In recent years, many engineering organizations have embraced DevOps as a means to improve the software development lifecycle and increase software quality. One of the key pillars of the DevOps philosophy is to “measure everything.”
Site Reliability Engineering (SRE) implements processes and actions that seek to make DevOps and DevOps methodologies a reality. One of the mandates of SRE is establishing Service Level Objectives, or SLOs, which helps satisfy the DevOps pillar of measuring everything.
SLOs are also a key component of an organization’s Service Level Agreements (SLAs) with its customers. As such, carefully chosen and established SLOs are critical to meeting these service levels and maintaining a good user experience.
So what constitutes a well-chosen SLO? First, let’s dig a little deeper into SLOs themselves. In order to do this, we must first understand Service Level Indicators (SLIs).
SLIs vs. SLOs
Service Level Indicators (SLIs) are quantifiable measurements of some aspect of a service’s reliability. Examples of commonly used SLIs are:
- Availability: the amount of time that a service is usable over a given period of time
- Application Latency: the time it takes for the application to process a request and respond
- Error Rate: the percentage of requests to the application that resulted in an error over a given period of time
At a basic level, an SLO is simply an objective or goal that’s considered a desirable level of service. SLOs help to create a common understanding of application or service performance expectations. Properly chosen SLOs provide clear goals for teams to work towards and also help to set end user expectations.
An SLO not only sets an acceptable value, but also a specific period of time over which that value needs to be met. Common time periods could be one hour, one day, one week, one month, or one year.
Reasonable SLOs for the above SLIs might be established as follows:
- Availability: 99.5% over a time period of 1 month
- Application Latency: <250ms average over a time period of 1 hour
- Error Rate: <1% over a time period of 10 minutes
There are also other key factors to consider when setting an SLO. To start with, you should make them meaningful. The following are some questions that you could ask when working to establish SLOs.
How do SLOs contribute to better availability, quality, or service? Simply measuring something and picking an arbitrary number as an SLO doesn’t set a reasonable goal for a team to strive towards.
How do SLOs contribute to SLAs with customers? Does a given SLO provide a meaningful goal that contributes to meeting your SLAs, or is it just another target to meet that doesn’t impact overall customer satisfaction?
Are the SLOs realistic? In other words, can you actually achieve them or were these objectives chosen in a vacuum without understanding how you would get there? One commonly chosen SLO that might not be considered realistic is 100% availability. If an organization follows the principles of DevOps, it will know that failure is normal and a goal of 100% might not be achievable in reality.
Are there available resources to dedicate to achieving a given SLO? These might be human or financial resources, or simply the time to work towards them. If you don’t have the resources, how can you get them? Should you reconsider the value you initially assigned to an SLO?

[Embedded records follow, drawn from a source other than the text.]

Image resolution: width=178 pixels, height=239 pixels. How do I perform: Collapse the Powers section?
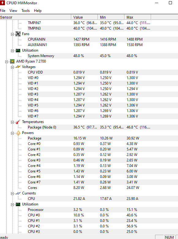[12, 133]
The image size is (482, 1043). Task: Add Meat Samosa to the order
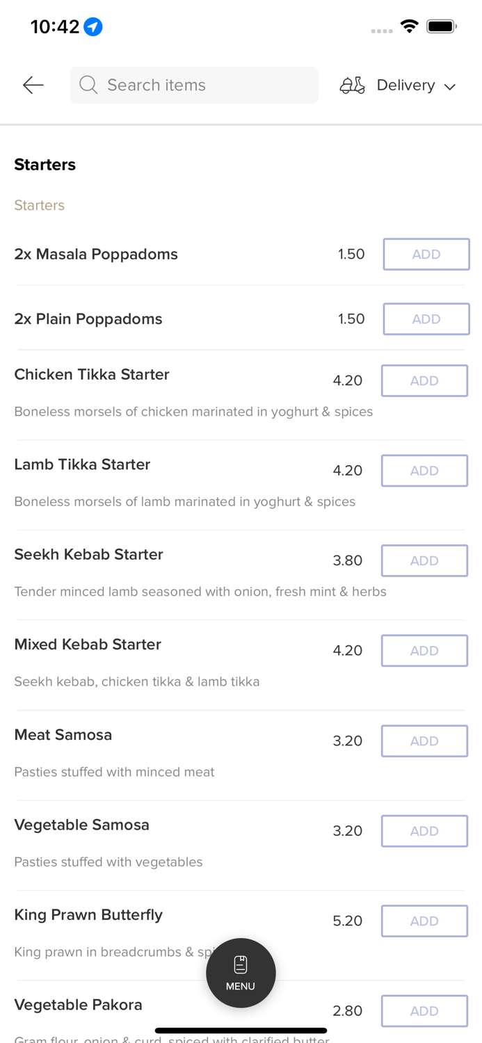pyautogui.click(x=424, y=741)
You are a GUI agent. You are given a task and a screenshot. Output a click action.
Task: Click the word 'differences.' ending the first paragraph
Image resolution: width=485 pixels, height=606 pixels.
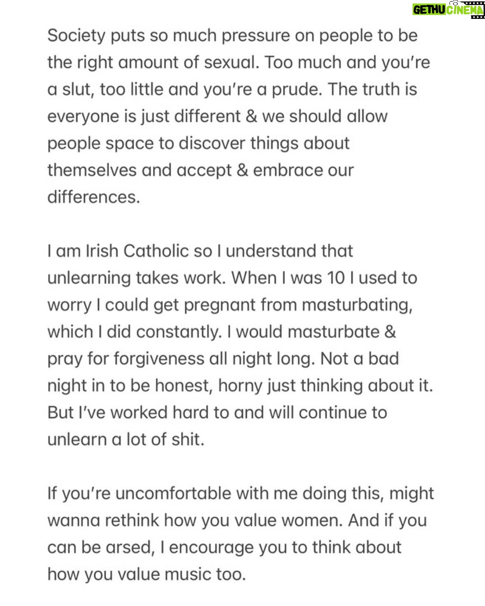click(94, 197)
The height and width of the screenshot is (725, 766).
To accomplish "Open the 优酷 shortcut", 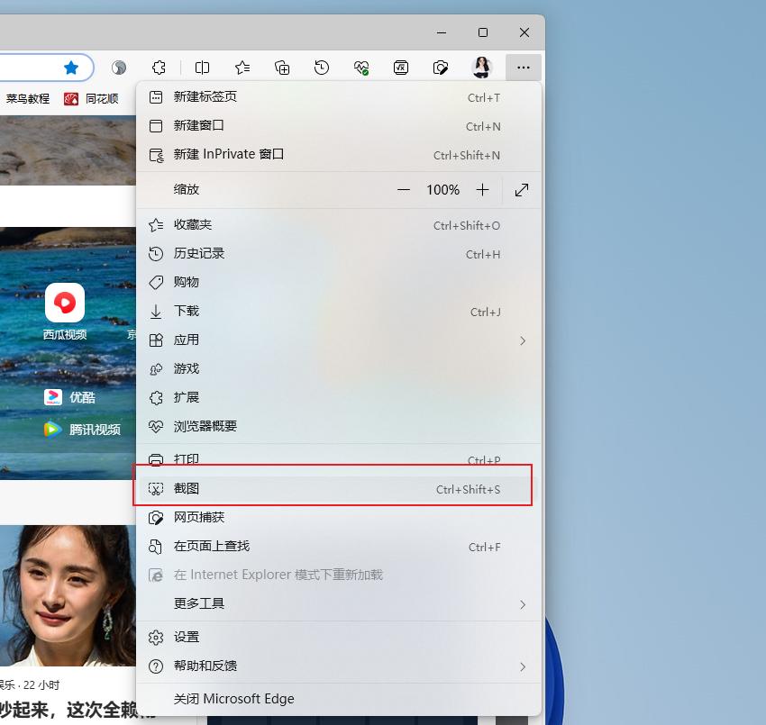I will pyautogui.click(x=54, y=397).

Is the SLO something that can actually be controlled? For example, it is often difficult to predict incoming traffic levels or throughput in an application, but you could control other factors such as application latency by scaling infrastructure or improving code quality.
Choosing your SLOs carefully is also important when it comes to error budgets and dealing with alert fatigue. According to Google, “an error budget is the amount of error that your service can accumulate over a certain period of time before your users start being unhappy.”

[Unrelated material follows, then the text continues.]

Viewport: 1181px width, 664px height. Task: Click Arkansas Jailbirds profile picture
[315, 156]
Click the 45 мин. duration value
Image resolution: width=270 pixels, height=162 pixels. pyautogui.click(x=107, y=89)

Typically, alerts will be set at specific values to notify a service owner if a service becomes at risk of violating its error budget. An overly aggressive SLO might not leave enough error budget for reasonable operation of the service.
This can cause excessive alerts, leading to alert fatigue and engineer burnout. If engineers burnout, either they will leave or your service levels will be affected. Neither of these cases is desirable.
Some failure should be expected. Ask yourself whether it’s important enough that someone needs to be woken up at 3AM by an alert, and then decide on your SLO.
Know Your Users
Here are a few final thoughts on establishing meaningful SLOs:
When setting SLOs, try to put yourself in your customers’ position and “define service-level objectives like an end-user.” Consider the use case of your application at a very high level.
Who are your users? Internal service teams? Consumers? Small business users? Large enterprises?
What will your users experience? Do you have a simple three-tier web app, a video streaming service, or a large-scale data processing application that ingests terabytes of data per day? What are your customers’ expectations for the end user experience? How might this affect your choice of SLIs and the settings for your SLOs?
How many users will there be? A few dozen? A few thousand? A few million? Will this matter when choosing SLOs? A low traffic site may have very different Service Level Objectives than a high traffic one.
Don’t be afraid to update your SLOs as your requirements and experiences change. What may be an acceptable SLO in the beginning might not be as suitable in the long term. Create a feedback loop and review your SLOs periodically to see if they still contribute to the overall performance of your teams and services.
All of these questions matter when you’re deciding how you will choose the appropriate SLOs for your teams. Once you know the answers to these questions, you can better prepare to deliver an optimal end user experience for your customers.